MATERIAL FOR THE TASK:
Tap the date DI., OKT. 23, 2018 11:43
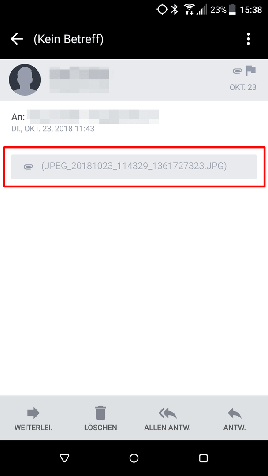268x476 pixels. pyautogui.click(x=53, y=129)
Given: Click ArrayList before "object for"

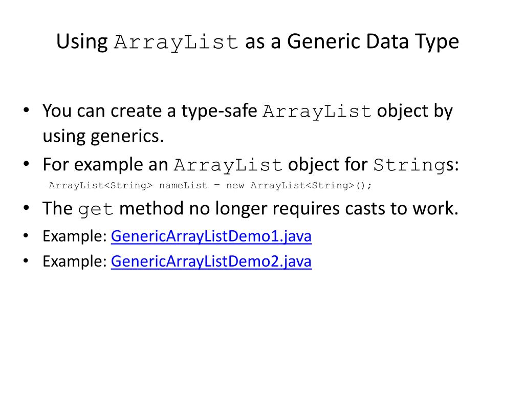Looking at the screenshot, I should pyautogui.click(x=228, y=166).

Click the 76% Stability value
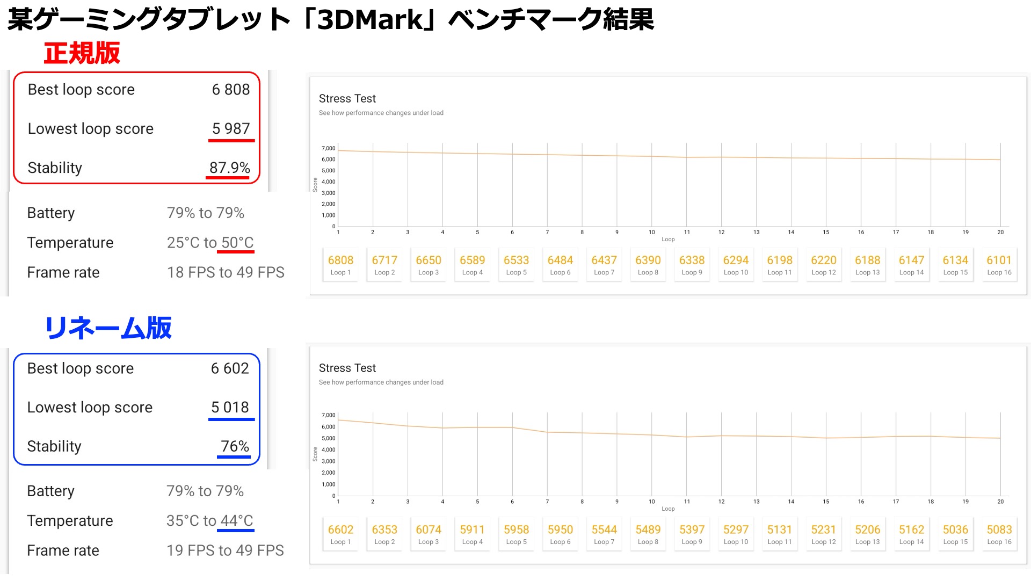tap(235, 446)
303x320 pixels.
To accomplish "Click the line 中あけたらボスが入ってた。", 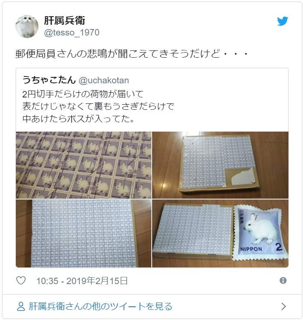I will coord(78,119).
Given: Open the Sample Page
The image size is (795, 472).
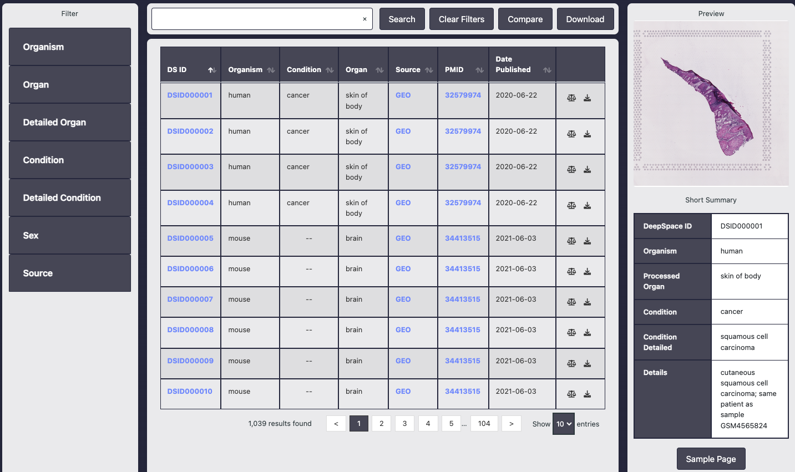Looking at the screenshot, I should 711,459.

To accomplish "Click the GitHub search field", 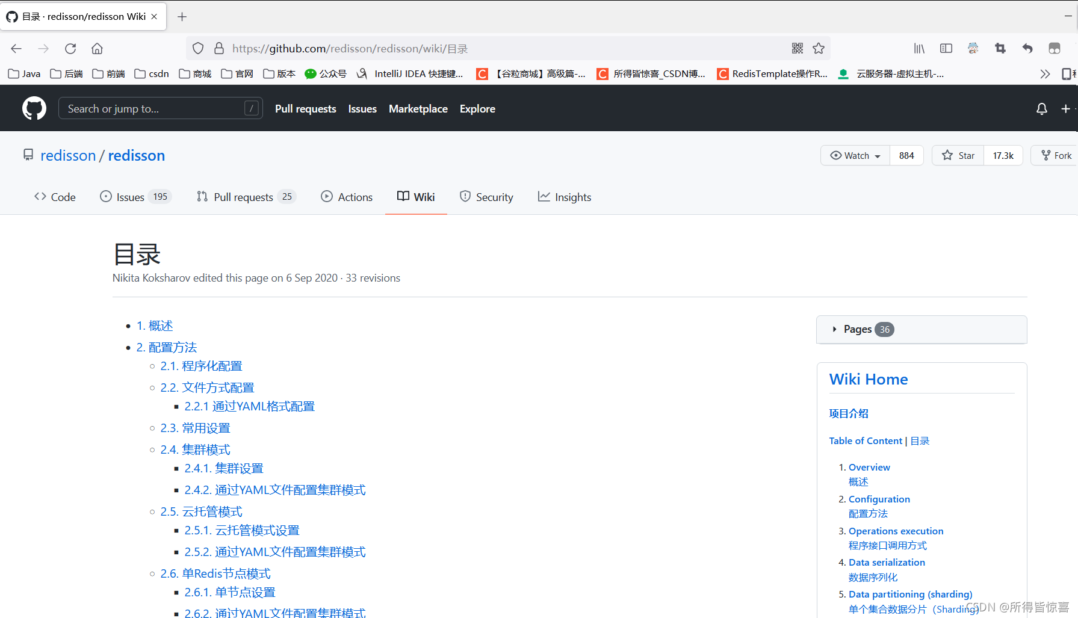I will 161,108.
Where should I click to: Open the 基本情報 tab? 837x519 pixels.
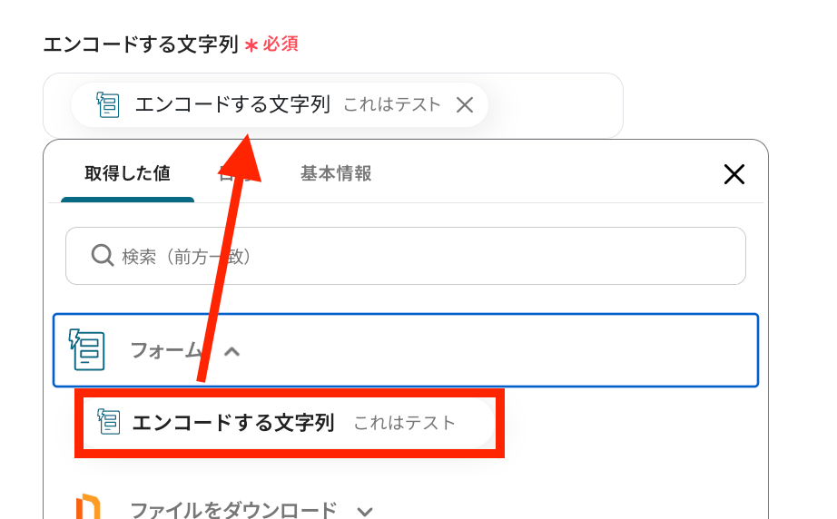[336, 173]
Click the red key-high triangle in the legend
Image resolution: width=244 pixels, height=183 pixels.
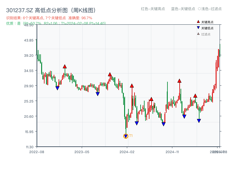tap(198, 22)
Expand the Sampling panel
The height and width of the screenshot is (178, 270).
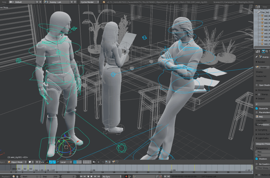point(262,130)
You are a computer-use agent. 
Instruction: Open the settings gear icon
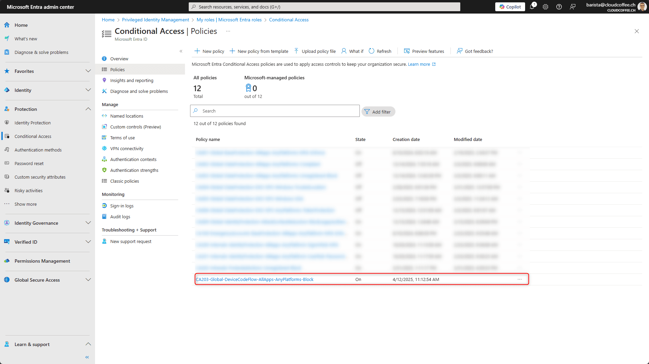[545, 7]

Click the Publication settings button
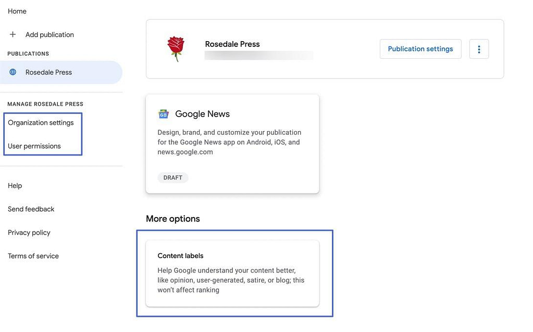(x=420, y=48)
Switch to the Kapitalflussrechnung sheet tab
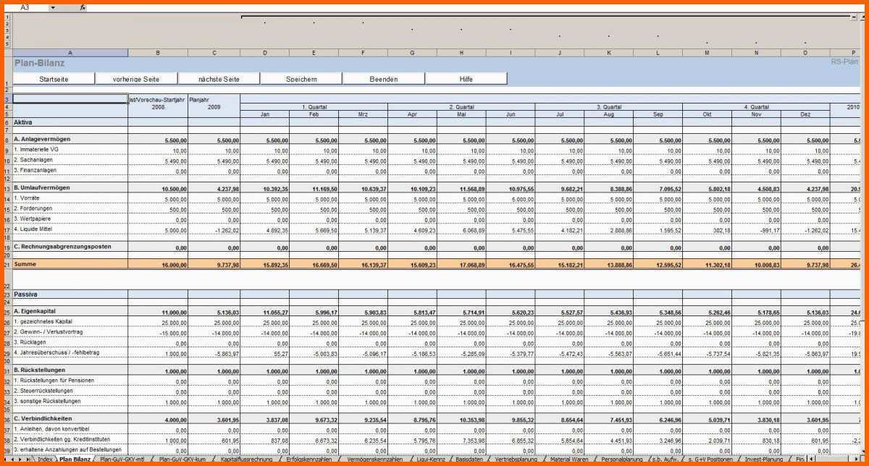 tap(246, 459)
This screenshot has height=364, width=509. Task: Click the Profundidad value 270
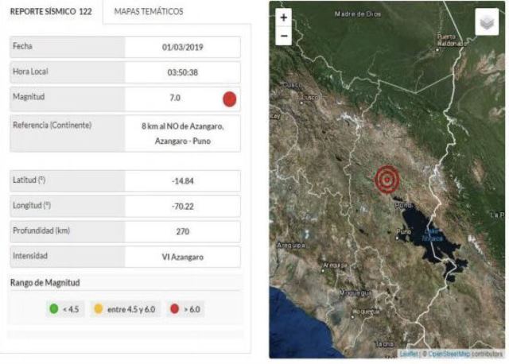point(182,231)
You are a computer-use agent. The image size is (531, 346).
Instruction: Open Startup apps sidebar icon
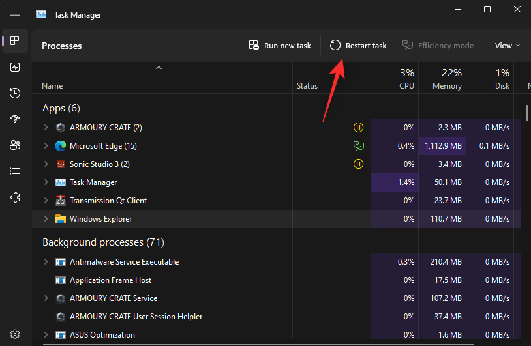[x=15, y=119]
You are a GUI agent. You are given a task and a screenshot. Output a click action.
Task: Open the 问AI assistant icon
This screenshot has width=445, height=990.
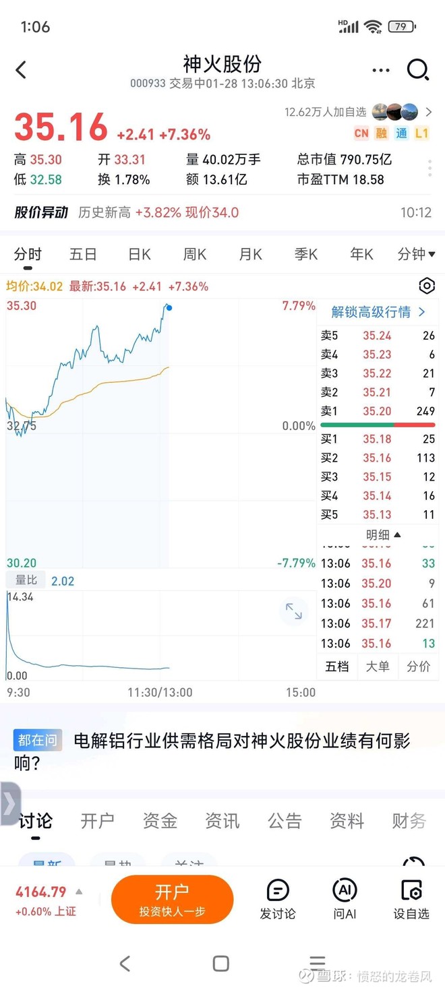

SET TASK: Format the items from the line containing "Expand the Sampling panel" through the line containing "[x=15, y=119]" as a two-column CSV headed item_text and answer, with one row per item, each field in double quotes, and line breaks replaced by spaces. Leave the pictures out.

COMPLETE RESPONSE:
item_text,answer
"Expand the Sampling panel The height and width of the screenshot is (178, 270).","point(262,130)"
"You are a computer-use agent. Instruction: Open the settings gear icon","[545, 7]"
"Click the Publication settings button","(x=420, y=48)"
"Switch to the Kapitalflussrechnung sheet tab","tap(246, 459)"
"This screenshot has height=364, width=509. Task: Click the Profundidad value 270","point(182,231)"
"You are a computer-use agent. The image size is (531, 346). Instruction: Open Startup apps sidebar icon","[x=15, y=119]"